First of all there were the words Torture and Value within two spaces of each other. Then there was (finally, at long last) the admission that the US uses torture, but with no sense of moral outrage. (The Times actually, unbelievably, has had a policy of not referring to waterboarding as ‘torture’). Then there were the pompous Bush era politicians self-justifying. And finally the word ‘revives’, as in ‘revives the debate’.
What debate? I don’t recall the last ‘debate’ on torture. I pretty much thought every reasonable American opposed torture. They certainly didn’t like it when American prisoners-of-war were tortured in Japan in the 1940s. They didn’t approve of the Nazi torture of Jews. So how is it alright now? I doubt that it is for the majority of Americans.
What truly scared me was the accepted premise at the start of the piece that if torture works it would be alright to use it. According to the article, the only question on which the use of torture should be weighed is on its effectiveness, not its morality.
Well. I’ve been working in education for a quarter of a century now, and the strap was banned long before I started. I thought it was immoral. Maybe someone just decided it was ineffective.
And it is. All torture is. I’m pretty sure the Catholic Church proved that beyond a shadow of a doubt with the Inquisition. The threat of torture and death provoked even Galileo to go back to teaching that the earth was the center of the universe, even in full knowledge that it was not. People under duress will say anything to make the immediate pain go away: Torture me and I’ll tell you whatever you want to hear. The years it took to find Bin Laden despite the torture of countless unprosecuted (and often innocent) detainees in Guantanamo Bay simply cements the fact.
But torture’s lack of effectiveness remains a smokescreen for a deeper truth. Torture is immoral. Torture is wrong. And that is all that matters.
I realize that it’s difficult for the educated mind to accept absolutes. I too relish shades of grey. But educated people in particular should be able to accept a few moral imperatives. Does no one study Kant anymore? The ends do not justify the immoral means. The ends never justify the immoral means. It’s simple, clear, absolute.
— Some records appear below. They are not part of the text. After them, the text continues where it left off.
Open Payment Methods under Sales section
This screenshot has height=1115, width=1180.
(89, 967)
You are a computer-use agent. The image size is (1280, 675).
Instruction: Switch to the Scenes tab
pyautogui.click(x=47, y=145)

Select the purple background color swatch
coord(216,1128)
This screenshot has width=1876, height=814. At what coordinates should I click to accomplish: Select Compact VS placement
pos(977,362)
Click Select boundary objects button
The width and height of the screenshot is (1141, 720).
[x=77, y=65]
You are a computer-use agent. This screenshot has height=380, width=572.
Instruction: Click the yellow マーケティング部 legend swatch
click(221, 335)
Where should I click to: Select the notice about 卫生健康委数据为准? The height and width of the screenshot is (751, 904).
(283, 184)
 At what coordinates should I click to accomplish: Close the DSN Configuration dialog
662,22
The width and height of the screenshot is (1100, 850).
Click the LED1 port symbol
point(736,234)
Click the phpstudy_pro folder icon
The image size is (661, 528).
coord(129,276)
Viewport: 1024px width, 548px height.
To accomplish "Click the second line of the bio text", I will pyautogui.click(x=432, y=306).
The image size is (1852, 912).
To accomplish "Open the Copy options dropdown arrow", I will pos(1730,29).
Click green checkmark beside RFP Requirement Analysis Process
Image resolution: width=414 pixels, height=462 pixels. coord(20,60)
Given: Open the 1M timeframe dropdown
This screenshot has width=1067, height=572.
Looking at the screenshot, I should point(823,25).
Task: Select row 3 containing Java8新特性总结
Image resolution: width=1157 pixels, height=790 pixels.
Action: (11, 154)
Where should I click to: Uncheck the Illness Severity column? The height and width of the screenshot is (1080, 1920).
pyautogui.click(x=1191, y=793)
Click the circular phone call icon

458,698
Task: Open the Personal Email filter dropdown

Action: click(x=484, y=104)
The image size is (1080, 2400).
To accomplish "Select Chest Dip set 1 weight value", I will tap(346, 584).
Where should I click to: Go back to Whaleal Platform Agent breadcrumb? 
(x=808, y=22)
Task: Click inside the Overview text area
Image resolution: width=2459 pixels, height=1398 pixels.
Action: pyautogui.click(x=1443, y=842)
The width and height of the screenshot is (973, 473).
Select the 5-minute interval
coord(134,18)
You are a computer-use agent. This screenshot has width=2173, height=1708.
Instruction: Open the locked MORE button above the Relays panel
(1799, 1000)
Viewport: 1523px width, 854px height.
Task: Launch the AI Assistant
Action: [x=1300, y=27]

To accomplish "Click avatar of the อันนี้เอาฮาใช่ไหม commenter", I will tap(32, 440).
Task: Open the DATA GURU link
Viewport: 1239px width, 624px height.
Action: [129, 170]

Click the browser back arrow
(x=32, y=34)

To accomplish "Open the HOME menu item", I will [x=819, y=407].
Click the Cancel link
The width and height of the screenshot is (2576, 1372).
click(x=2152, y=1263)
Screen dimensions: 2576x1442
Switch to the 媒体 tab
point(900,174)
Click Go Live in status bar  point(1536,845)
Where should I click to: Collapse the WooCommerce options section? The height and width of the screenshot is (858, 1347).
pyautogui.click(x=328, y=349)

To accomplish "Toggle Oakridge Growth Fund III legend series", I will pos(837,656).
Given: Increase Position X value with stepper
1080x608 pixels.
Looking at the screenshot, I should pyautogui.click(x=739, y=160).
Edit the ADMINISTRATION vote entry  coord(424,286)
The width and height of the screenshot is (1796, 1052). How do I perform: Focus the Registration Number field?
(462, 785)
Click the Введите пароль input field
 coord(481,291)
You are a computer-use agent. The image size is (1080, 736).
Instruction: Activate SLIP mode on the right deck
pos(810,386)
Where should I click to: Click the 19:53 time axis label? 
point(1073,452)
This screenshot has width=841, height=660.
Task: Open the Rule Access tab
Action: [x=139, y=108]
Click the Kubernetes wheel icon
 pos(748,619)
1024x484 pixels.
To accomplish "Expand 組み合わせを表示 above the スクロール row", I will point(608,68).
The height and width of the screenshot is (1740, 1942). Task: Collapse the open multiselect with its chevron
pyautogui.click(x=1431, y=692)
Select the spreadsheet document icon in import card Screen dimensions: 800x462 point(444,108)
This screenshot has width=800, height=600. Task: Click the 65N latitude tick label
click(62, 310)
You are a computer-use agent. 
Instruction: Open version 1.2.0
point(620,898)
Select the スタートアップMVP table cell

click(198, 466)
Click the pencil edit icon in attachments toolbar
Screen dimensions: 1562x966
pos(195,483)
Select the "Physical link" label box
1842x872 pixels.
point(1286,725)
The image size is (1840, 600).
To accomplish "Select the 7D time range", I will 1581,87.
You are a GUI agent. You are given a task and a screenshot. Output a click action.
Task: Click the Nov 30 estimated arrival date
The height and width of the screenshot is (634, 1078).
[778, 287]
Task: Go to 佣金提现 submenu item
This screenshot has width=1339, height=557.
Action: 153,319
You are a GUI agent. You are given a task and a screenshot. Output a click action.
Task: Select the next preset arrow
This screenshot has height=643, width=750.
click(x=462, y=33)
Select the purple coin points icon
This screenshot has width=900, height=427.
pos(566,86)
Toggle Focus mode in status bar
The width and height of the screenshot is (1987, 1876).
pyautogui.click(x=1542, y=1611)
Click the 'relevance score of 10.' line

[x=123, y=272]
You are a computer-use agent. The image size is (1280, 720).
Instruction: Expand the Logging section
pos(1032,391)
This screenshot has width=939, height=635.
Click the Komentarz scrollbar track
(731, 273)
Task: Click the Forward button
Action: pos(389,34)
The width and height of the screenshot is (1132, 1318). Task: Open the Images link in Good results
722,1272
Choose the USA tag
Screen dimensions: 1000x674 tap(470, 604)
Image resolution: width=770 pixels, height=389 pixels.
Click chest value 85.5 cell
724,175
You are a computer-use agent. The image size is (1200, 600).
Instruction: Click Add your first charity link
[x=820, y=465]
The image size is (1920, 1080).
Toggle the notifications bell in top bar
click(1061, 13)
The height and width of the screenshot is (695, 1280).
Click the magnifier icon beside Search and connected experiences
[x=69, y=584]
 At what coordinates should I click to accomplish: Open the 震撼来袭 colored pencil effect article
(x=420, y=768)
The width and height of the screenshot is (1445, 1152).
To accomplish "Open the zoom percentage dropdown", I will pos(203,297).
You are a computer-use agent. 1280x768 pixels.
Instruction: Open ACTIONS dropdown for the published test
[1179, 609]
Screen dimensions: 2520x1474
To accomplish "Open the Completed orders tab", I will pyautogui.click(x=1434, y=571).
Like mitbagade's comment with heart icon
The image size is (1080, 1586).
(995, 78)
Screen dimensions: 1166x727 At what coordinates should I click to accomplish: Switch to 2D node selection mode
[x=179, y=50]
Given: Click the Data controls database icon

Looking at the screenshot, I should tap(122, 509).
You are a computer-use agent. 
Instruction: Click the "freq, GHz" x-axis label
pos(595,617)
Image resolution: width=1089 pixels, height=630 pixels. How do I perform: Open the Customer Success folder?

In Christian terms this might read as “Do onto others as you would have them do onto you,” or perhaps, “Love your enemies as yourself.” Now, who said that? Oh, yes, just some ancient itinerant preacher from Galilee who lived as a member of a conquered population, and who ultimately suffered torture from whipping, a crown of thorns, and death on a cross. Fortunately, maybe, the Romans hadn’t thought of waterboarding.